Between such frenetic yet studiously meticulous operations, Dino relaxed with the Zaubergers. And often, when Frey would go back to his ultrasynthesizer for another bout of swift-intricate genius, Dino would lead Freya away for one or another excursion out into the marvelous aromas and sights and sounds of this magical Outer Hudibrasian world.
Frey and Dino flake-recorded this music whenever a segment of it had attained a degree of perfection which almost satisfied both of them (for neither was capable of being totally satisfied about anything). In his off moments, Dino kept rerunning the stereoflaked progression of themes and variations; and if he was doing this for selfreassurance, it was working, because the Zauberger realizations of his intertwined gene-pattern scorings were Berlioz-fantastic-bombastic. He could not pretest the effectiveness of this music on a cosmic scale, somewhat as one cannot test the effects of a new missile-weapon on an enemy city for want of a war; but in terms of theory, content analysis, and his indirect uptime-testing of the interfaced cyclotron-cannon, the music was absolutely certain to work.
In the course of Dino’s wanderings with Little Wife Freya, who so tenderly and curiously reminded him of his mother, it was inevitable that the Freya/Dino conversations should grow intimate. A time came when Freya, weary of being a soul-battered wife, having found finally a friend whom she could trust (and for whom, if Freya would admit it to herself, Freya was feeling the least little bit of desire), opened her heart to Dino about the tribulations of marriage with Frey. She summated: “Oh, Minister, I keep feeling so damn inferior!”
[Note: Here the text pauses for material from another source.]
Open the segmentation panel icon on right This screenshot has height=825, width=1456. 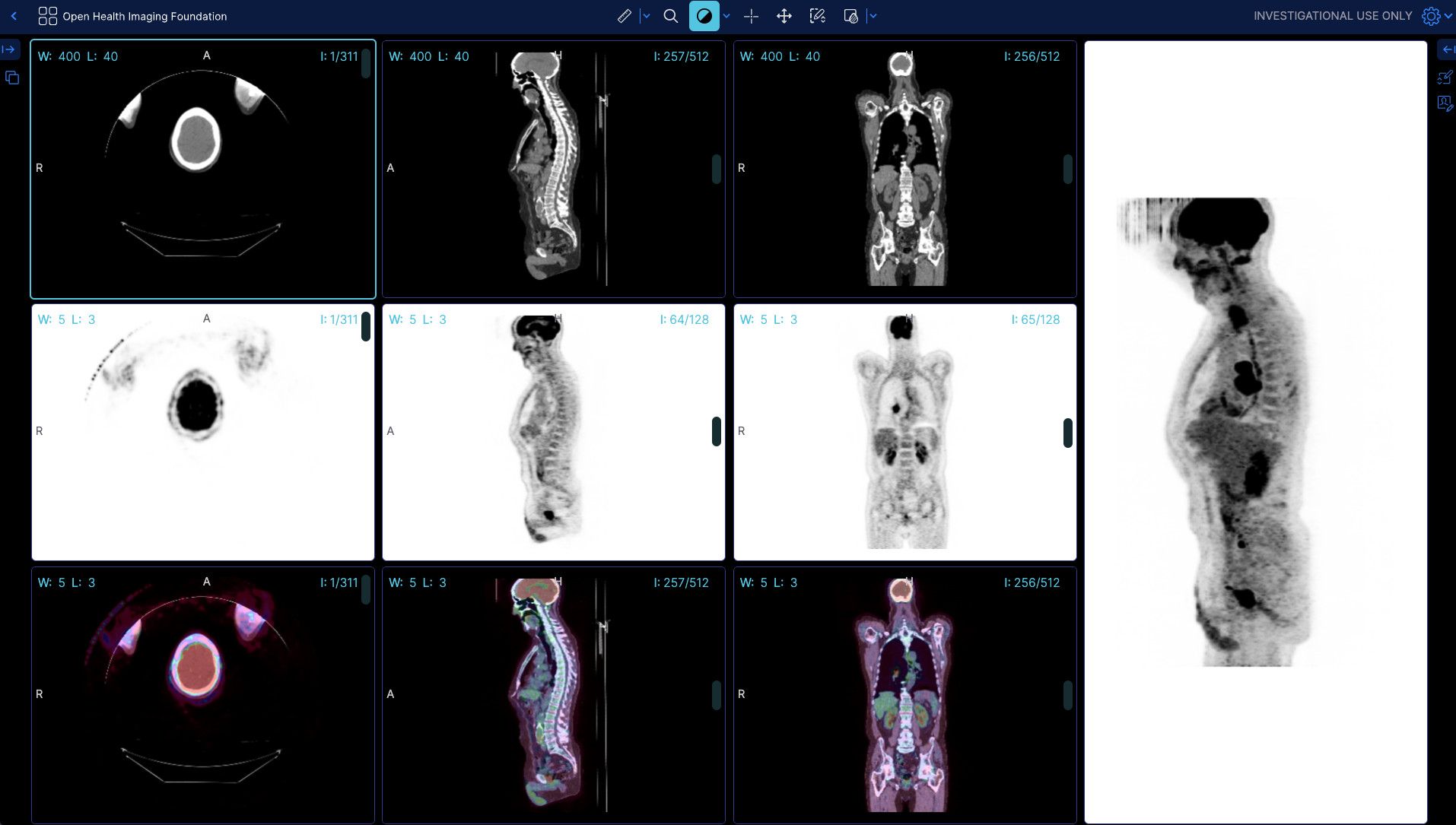(x=1445, y=78)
That was when Dino slipped his arm around Freya’s waist for her comforting, here in the twilit woods where they wandered; and then they paused in their stroll, for Freya was pressing her head against Dino’s upper arm (being too short to head-reach his shoulder) and was weeping bitterly. Dino held her, avuncularly of course; but in the solar plexus of Dino there stirred the piquant quivering that signified, not mere desire, but desire for conquest of what is morally off limits.
While he and Freya eased themselves back to the Zauberger castle, the Master’s mind and heart and gonads were deliciously aswirl with a delectable side-project. Something like this was what he needed for his unwinding, after his prolonged fury-driving and immediately after he would have pulled the trigger of triumphant destruction.
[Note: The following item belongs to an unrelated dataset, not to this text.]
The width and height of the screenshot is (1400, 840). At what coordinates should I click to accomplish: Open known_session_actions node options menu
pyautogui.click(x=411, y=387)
Over dinner—where the three sat at two sides of the banquet-table center, with Dino facing the Zaubergers—Frey, dinner-dressed in an astonishingly feminine off-one-shoulder blouse (but with pants) which semi-revealed the breastless midridge of his avian chest, aroused the Master’s enthusiasm by presenting to him, across table, a little pewteroid casket which was a flake-system depository. “Herein repose,” Frey announced with god-pride, “our most recent collaborative compositions, all magnificent, my dear Dino, and all now recorded to my—well, perhaps not to my absolute satisfaction, since nothing 1 ever do attains perfectly to that standard, but at least, recorded so well that any small improvements I might make would inevitably be canceled by blurrings at some other points.”
Dino accepted the casket with real emotion. He told Frey—contriving to include Freya in the communication and to huskify his voice a trifle—“My gratitude is greater than I can express. Dear Frey, you have discharged the major condition of our contract, leaving only the insignificant annual payments to make this castle yours in fee simple.” The payments were silly, except that without them, Zauberger would have been motive-suspicious; just now, Frey was merely grateful.
Nevertheless, Frey drove it to the wall: “Ultrasynthesizer and all?”
Magniloquently he assured him: “Ultrasynthesizer and all, indeed!”
Freya injected: “But you didn’t tell us how much fee simple we will also have to pay.”
Frey scorned down upon her: “Fee simple means simple property, nitwit!” Beaming, he turned to Dino: “I am happier than you can possibly know. My only regret is, that there will be no more of your incomparable themes.” He hesitated: “Or—might there be more?”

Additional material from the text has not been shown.